TO DO: Pull from the data below each line where the word "tile" occurs, and copy it.

THE INPUT:

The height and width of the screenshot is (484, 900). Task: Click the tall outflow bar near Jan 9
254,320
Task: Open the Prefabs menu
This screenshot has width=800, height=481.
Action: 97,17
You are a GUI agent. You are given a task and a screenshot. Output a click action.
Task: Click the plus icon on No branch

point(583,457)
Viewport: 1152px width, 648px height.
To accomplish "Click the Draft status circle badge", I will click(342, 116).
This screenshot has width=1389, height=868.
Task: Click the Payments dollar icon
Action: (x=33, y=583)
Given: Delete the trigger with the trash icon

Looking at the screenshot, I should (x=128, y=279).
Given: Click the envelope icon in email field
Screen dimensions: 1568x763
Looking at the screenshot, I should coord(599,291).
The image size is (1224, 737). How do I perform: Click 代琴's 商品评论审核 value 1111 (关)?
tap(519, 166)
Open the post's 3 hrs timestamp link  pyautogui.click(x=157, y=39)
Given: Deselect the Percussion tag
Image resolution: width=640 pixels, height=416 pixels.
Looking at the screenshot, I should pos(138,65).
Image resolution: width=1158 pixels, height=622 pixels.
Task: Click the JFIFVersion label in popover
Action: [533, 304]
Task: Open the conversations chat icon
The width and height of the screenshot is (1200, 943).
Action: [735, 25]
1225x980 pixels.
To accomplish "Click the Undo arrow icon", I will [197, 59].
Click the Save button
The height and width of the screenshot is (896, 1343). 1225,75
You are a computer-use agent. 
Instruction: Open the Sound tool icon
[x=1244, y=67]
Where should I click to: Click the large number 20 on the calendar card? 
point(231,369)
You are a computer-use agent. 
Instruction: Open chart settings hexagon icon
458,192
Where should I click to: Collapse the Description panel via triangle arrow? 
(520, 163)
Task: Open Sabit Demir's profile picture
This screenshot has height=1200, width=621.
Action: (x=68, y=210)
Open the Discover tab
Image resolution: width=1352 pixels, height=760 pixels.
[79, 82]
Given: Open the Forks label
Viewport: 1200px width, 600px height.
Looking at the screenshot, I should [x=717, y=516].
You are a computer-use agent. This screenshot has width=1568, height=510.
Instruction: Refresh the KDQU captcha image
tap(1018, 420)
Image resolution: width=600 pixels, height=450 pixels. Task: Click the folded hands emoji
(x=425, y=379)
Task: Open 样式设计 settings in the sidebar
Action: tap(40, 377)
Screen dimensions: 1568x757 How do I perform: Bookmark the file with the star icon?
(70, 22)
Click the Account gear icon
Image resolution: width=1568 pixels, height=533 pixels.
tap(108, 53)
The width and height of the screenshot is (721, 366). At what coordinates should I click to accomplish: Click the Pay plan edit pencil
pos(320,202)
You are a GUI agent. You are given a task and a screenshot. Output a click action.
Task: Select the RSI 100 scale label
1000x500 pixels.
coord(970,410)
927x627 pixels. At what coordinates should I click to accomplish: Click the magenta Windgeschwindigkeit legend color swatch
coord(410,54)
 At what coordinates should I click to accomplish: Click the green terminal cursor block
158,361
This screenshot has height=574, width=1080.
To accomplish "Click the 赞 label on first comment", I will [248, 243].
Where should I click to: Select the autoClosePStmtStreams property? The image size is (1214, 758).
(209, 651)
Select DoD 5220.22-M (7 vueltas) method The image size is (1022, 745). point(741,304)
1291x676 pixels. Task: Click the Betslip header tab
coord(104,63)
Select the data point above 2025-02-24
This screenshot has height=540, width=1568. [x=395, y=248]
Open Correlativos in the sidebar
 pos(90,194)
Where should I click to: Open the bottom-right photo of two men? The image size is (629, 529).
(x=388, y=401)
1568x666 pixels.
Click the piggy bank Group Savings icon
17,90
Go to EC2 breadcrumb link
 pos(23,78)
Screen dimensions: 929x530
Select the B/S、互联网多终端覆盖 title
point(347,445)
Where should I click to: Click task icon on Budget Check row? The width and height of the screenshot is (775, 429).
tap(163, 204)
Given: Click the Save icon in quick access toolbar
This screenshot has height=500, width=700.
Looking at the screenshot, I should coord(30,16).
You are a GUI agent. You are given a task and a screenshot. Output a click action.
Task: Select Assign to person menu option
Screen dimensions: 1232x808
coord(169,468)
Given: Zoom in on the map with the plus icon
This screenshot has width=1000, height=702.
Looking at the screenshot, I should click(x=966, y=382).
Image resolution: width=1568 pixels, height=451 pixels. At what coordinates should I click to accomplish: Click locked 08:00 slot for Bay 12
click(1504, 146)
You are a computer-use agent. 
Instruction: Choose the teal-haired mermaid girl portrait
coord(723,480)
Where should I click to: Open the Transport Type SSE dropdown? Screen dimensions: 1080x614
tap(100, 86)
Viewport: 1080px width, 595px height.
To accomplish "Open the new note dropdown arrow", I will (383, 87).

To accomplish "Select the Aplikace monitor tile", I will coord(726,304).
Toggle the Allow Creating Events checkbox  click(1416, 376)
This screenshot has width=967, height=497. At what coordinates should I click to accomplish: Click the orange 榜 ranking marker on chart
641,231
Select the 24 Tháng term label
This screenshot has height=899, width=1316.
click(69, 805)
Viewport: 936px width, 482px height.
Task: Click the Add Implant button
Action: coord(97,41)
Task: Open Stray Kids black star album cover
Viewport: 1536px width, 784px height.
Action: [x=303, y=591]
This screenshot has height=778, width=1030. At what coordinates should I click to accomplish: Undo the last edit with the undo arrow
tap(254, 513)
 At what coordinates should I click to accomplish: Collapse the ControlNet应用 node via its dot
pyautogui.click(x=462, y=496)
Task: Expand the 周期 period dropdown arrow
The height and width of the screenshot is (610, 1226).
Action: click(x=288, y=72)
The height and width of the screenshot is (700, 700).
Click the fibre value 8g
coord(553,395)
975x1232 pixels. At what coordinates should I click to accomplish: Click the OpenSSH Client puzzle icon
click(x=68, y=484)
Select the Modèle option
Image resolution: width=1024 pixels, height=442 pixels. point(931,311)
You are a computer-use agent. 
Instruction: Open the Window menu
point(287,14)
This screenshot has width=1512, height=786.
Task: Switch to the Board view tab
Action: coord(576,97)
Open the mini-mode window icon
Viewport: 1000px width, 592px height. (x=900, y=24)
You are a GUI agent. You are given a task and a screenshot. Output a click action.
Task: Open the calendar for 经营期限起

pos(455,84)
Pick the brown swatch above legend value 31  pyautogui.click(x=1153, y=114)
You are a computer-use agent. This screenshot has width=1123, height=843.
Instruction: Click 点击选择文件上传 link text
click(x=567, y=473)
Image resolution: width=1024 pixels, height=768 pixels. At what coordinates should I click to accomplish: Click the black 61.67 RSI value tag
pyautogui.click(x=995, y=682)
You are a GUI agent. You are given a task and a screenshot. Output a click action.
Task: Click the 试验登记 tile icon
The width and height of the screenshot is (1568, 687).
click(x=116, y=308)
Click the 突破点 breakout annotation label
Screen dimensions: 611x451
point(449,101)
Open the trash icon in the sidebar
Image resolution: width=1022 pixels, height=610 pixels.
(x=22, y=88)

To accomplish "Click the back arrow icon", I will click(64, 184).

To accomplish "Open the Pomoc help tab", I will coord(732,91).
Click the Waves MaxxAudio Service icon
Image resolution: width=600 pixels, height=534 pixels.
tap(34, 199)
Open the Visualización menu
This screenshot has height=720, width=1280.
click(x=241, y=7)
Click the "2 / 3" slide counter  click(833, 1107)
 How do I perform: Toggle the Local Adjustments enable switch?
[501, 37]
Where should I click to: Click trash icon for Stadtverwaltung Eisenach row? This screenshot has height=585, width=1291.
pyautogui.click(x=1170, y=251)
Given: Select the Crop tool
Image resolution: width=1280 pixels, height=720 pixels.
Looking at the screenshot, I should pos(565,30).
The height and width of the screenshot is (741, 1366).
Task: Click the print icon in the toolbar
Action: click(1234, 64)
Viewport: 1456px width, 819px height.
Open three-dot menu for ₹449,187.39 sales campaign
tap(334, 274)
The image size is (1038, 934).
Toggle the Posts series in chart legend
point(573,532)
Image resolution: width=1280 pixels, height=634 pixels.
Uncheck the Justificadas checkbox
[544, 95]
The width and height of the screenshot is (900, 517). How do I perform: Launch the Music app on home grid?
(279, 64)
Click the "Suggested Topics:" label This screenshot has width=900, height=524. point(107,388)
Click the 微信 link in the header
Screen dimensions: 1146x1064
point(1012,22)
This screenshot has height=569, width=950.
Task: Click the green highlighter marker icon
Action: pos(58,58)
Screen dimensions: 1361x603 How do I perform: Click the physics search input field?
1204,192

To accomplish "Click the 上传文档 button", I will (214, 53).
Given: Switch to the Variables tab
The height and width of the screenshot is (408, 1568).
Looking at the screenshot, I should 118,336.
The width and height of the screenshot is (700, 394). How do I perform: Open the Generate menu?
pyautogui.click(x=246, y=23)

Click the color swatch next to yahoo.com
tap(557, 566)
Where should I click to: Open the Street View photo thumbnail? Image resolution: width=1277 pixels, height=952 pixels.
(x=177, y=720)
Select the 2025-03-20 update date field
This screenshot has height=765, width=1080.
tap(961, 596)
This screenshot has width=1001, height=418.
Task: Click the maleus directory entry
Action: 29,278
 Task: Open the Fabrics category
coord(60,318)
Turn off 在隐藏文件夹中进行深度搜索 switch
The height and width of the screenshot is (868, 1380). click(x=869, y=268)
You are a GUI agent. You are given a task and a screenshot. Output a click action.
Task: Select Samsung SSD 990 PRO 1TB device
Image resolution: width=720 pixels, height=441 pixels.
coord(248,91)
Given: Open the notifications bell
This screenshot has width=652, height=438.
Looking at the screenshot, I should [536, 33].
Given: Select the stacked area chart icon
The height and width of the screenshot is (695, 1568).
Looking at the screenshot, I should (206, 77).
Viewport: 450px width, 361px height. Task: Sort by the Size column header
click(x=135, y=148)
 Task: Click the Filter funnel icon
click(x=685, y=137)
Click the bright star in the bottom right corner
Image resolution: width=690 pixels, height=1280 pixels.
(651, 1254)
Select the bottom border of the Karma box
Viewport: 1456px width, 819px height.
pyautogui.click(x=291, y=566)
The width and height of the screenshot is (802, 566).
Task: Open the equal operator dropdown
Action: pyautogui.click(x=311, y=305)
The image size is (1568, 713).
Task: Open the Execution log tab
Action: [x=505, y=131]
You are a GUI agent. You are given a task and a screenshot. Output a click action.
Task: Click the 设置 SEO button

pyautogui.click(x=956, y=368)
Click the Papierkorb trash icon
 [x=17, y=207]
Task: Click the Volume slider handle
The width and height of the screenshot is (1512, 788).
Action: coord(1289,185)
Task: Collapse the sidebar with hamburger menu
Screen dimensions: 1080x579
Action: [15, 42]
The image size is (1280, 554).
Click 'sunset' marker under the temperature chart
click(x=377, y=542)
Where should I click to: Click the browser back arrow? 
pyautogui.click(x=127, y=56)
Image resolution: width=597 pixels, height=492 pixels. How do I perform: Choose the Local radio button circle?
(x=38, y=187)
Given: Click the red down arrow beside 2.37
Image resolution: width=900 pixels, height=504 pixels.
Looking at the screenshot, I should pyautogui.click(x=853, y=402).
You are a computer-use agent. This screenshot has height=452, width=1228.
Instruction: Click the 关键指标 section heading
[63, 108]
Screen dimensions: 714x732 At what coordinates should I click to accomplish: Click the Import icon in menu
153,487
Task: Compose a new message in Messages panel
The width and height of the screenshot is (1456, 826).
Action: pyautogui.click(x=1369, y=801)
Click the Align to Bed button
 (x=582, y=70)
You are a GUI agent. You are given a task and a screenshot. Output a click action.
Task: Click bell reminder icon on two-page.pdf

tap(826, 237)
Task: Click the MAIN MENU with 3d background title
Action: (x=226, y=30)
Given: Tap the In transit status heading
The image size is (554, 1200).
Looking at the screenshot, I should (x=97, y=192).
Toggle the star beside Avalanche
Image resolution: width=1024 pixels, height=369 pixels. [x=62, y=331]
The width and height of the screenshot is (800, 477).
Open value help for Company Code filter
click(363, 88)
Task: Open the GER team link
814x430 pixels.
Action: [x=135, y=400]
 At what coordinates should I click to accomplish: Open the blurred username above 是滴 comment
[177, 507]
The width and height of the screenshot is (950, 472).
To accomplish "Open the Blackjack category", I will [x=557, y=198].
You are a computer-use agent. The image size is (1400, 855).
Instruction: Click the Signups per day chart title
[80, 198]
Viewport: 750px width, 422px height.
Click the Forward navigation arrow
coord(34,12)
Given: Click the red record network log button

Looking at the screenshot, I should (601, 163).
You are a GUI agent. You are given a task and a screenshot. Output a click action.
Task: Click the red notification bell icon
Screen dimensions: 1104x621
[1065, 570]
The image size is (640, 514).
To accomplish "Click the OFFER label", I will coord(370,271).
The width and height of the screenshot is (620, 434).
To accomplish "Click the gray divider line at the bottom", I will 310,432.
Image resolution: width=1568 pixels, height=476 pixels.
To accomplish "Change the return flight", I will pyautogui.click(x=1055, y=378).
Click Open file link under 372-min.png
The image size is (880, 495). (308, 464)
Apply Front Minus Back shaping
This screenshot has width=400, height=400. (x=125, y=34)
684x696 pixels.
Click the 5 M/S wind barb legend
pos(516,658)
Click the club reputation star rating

ANSWER FOR THE TASK:
To accomplish "Select the Aplikace monitor tile", I will coord(726,304).
Task: Click the 试验登记 tile icon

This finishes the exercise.